A programmer using Excel

excel
Published

September 25, 2019

Intro

When I was 15 I did a week of work experience with my neighbour, who was an agricultural economist running his own one person business. I’m still not really sure what an agricultural economist does, but I went out with him to visit his clients to talk through their business, and saw how he analysed their data in his Excel spreadsheet. It was really closer to an application than a spreadsheet; the interface made it clear where the client was meant to enter their data, it showed some summary output and most of the intermediate calculations were hidden. This is awful, I thought, a real application should be written in a real programming language, like Java. My neighbour-boss was very diplomatic and gave me a day to prototype a solution. After a day copying code from the official Java tutorial and the “O’Riley Java Cookbook” I got precisely nowhere and gave up.

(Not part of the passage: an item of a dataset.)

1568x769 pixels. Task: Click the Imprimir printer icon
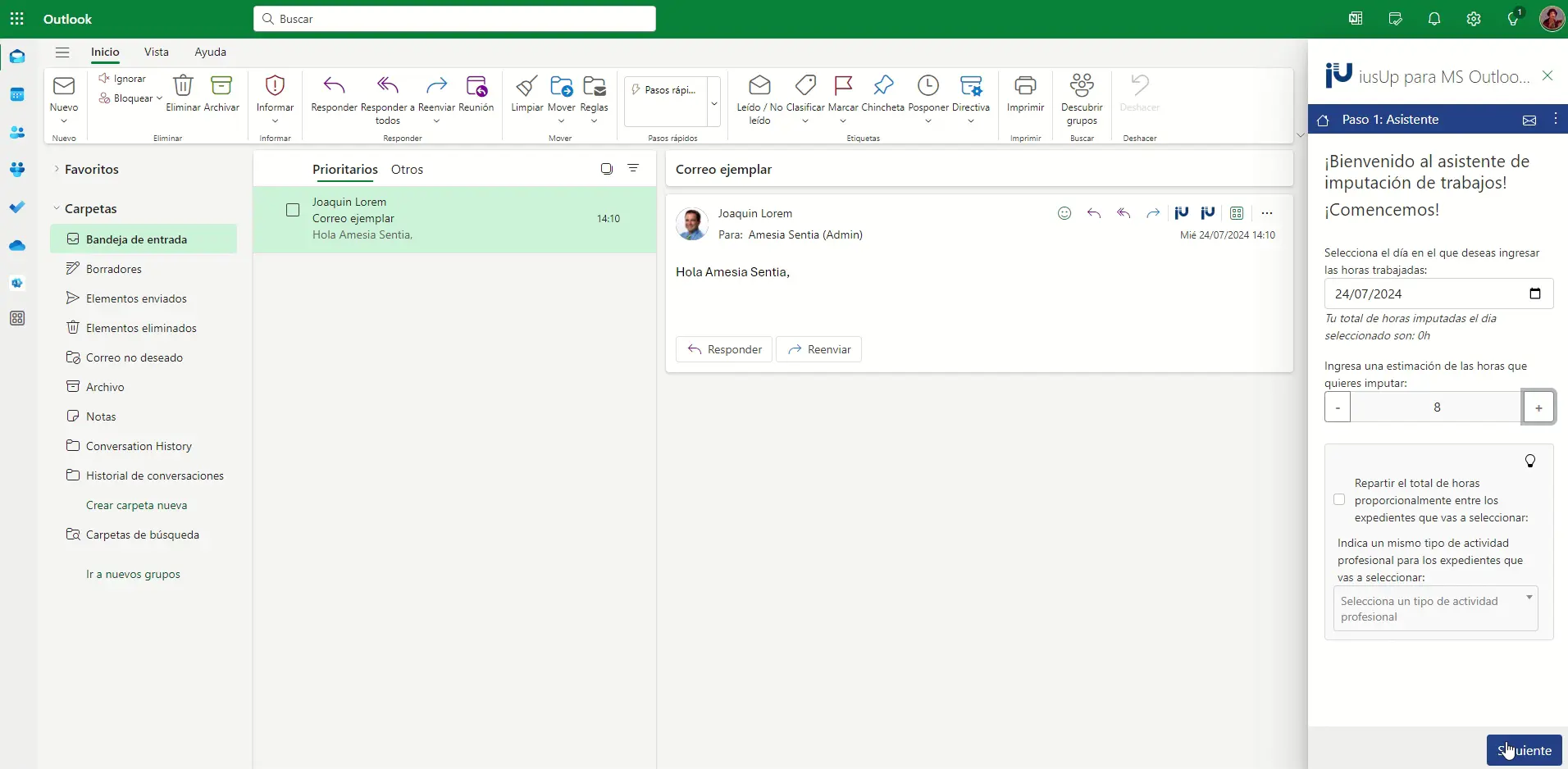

15 years later I could comfortably rewrite that application in Java, or a web app in Python or R Shiny. And I still prefer those solutions for solutions that need to be maintained, or with more complex logic. But today I sometimes choose to use Excel for client deliverables. Excel can be a good choice for implementing small modelling and reporting tasks to be used by a domain expert.

The value of ubiquity

Most of my stakeholders can open, use, and understand any spreadsheet I send them. They’re intimately familiar with the interface, and they can create new calculated fields and graphs to put in presentation packs. Many of them can follow the logic at a high level and check intermediate steps of the model. When they can obtain new data then they can update data extracts in the sheet by themselves.

As a developer analyst this means many fewer iterations to get to a usable result, and a much lower setup cost than a custom software solution. There are no servers to maintain, few user interface concerns and no barrier to entry installing software. I don’t need to iteratively improve the user interface to add the right graphs and summaries, they can do it themselves. I still need to make sure the model is being understood and my stakeholders are asking the right questions to inform their decisions, but there’s a much lower development cost.

Versatility of Calculations

Excel has a lot of built in functionality that lets you build a variety of calculations. From Boolean logic, trigonometry and statistical distributions to substrings and date handling there’s a lot you can do (although the correctness of statistical procedures isn’t perfect, it has gotten better). With VLOOKUP (or better INDEX and MATCH) you can join data between different tables. With pivot tables you can do pretty much anything you could do with a single “Group By” aggregation in SQL (and with a Data Model you can do the equivalent of complex joins).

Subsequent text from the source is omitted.